Por outro lado, Marx Gonçalves, da XP, pondera que uma Selic elevada por mais tempo pode atrasar a reprecificação robusta dos fundos, apesar dos fundamentos setoriais sólidos. Ele ressalta, porém, que boa parte desse cenário já pode estar precificada.
No universo dos fundos de papel, alguns merecem atenção especial. O CACR11, apesar de liderar em DY, enfrentou uma turbulência em setembro de 2025 devido à reprificação de CRIs pelo Banco Daycoval. Embora a cota tenha se recuperado, o episódio evidencia o risco de concentração. O VGIR11, atrelado ao CDI, pode ver seus rendimentos comprimidos com a queda da Selic. Já o RZAK11 utiliza uma estratégia de alavancagem que eleva o rendimento, mas também o risco, com proventos recentes em patamares mais baixos.

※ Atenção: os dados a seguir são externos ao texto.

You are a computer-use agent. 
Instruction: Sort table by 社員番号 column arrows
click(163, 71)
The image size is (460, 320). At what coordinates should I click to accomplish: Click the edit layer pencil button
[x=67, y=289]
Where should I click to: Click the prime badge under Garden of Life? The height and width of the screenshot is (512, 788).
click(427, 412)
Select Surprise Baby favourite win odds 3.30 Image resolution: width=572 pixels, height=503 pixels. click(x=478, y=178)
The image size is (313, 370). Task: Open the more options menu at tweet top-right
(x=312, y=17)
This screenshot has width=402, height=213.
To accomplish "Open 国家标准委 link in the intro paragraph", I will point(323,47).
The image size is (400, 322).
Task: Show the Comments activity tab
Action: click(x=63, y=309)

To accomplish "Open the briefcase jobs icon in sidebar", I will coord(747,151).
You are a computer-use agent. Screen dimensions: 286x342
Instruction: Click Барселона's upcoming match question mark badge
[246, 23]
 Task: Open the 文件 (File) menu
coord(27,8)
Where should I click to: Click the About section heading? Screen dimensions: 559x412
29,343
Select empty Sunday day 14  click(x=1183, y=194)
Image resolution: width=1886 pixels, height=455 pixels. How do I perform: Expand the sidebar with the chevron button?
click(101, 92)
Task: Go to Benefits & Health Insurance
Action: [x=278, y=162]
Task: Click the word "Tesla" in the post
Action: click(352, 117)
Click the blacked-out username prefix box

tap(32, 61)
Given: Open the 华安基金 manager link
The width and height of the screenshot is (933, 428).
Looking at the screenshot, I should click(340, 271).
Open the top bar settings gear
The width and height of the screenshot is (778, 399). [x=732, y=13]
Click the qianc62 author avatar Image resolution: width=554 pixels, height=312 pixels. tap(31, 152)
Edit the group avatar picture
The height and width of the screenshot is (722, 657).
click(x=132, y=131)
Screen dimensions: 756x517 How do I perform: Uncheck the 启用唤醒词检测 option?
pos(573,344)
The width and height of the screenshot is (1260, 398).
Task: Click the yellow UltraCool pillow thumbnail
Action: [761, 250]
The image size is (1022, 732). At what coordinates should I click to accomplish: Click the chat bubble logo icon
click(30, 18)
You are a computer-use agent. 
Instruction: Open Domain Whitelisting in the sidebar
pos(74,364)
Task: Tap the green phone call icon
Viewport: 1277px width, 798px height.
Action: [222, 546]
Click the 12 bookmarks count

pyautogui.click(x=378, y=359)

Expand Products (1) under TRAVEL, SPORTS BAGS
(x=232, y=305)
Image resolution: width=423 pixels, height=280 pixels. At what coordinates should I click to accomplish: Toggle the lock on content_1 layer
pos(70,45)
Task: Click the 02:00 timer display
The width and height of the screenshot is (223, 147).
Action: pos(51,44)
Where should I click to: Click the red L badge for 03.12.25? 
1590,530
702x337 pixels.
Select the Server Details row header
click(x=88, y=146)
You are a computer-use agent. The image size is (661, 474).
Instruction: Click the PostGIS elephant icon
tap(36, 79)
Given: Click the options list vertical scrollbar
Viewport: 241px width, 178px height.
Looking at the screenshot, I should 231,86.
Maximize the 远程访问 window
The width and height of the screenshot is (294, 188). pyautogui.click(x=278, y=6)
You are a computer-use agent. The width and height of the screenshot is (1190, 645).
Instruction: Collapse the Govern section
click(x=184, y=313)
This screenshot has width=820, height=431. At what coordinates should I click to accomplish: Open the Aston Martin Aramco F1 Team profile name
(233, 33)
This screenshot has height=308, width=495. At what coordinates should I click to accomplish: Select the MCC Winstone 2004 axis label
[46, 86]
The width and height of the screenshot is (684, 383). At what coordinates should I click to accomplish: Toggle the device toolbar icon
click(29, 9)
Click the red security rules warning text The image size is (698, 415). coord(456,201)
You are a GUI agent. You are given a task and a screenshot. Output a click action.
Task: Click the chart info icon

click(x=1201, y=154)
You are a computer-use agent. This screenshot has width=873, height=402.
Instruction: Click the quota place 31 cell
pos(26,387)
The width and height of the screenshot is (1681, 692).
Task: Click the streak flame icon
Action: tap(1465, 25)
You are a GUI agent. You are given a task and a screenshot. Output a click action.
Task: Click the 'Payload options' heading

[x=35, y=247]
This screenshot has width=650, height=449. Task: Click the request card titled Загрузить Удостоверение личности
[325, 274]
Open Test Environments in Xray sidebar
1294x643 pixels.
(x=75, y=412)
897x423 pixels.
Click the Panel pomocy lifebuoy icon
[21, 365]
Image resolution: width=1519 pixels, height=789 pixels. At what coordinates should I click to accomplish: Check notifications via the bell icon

O Papel dos Fundos de Tijolo e a Importância da Análise Qualitativa
A presença de fundos de tijolo como BPML11 e GZIT11 na lista de FIIs com DY acima do CDI chama a atenção. No caso do BPML11, distribuições não recorrentes, como a venda do Shopping Capim Dourado, impulsionaram seu DY nos últimos 12 meses. Descontados esses eventos, a distribuição ordinária gira em torno de R$ 0,92 por cota mensalmente. O fundo negocia com P/VP de 0,76, abaixo do valor patrimonial.
O GZIT11, por sua vez, distribui cerca de R$ 0,78 por cota mensalmente, mas um recuo recente para R$ 0,42 em março de 2026 sinaliza um alerta para investidores que buscam previsibilidade. Com um P/VP de 0,49, o fundo, que possui portfólio concentrado em shoppings paulistas, negocia com forte desconto patrimonial.
É fundamental que os investidores diferenciem o que é provento recorrente do que é gerado por eventos pontuais. Para fundos de papel indexados ao CDI, a queda da Selic impactará os rendimentos. Para os fundos de tijolo com DY elevado, a análise da qualidade dos ativos, vacância, inadimplência e gestão se torna ainda mais crucial para garantir a sustentabilidade dos dividendos.
Conclusão Estratégica: Navegando no Cenário de Juros Altos e Dividendos de FIIs
O cenário atual, com a Selic em patamares elevados, apresenta um dilema para os investidores em fundos imobiliários. Por um lado, a renda fixa se torna mais competitiva, por outro, FIIs com dividendos acima do CDI oferecem oportunidades de ganhos superiores, mas com riscos que exigem atenção. A lista de 11 FIIs que superam o CDI é um ponto de partida, mas não o destino final da análise.
O impacto econômico direto para os FIIs de papel atrelados ao CDI é a compressão gradual de seus rendimentos com o ciclo de cortes na Selic. Para os fundos de tijolo, a resiliência demonstrada por alguns, mesmo em juros altos, sugere oportunidades, mas a análise de eventos não recorrentes é vital. Riscos como concentração de ativos, volatilidade de reprificações e a própria política de dividendos devem ser monitorados de perto.
Para investidores, a seleção de fundos de qualidade, com gestão sólida, portfólio diversificado e bons fundamentos, continua sendo a chave para transformar o DY nominal em renda efetiva e consistente. A estratégia deve ser adaptada ao perfil de risco e aos objetivos de cada um, considerando que o cenário de juros pode mudar, impactando o valuation e a atratividade dos ativos.
A tendência futura aponta para uma maior diferenciação entre os fundos. Aqueles com gestão proativa, capacidade de adaptação e portfólios resilientes tendem a se destacar, mesmo em um ambiente de juros em queda. O cenário provável é de maior seletividade, onde a qualidade da gestão e dos ativos será o principal fator de sucesso para os investidores.
Este conteúdo é de caráter exclusivamente informativo e educacional. Não constitui recomendação de investimento, consultoria financeira ou oferta de qualquer ativo. Consulte um profissional habilitado antes de tomar decisões financeiras.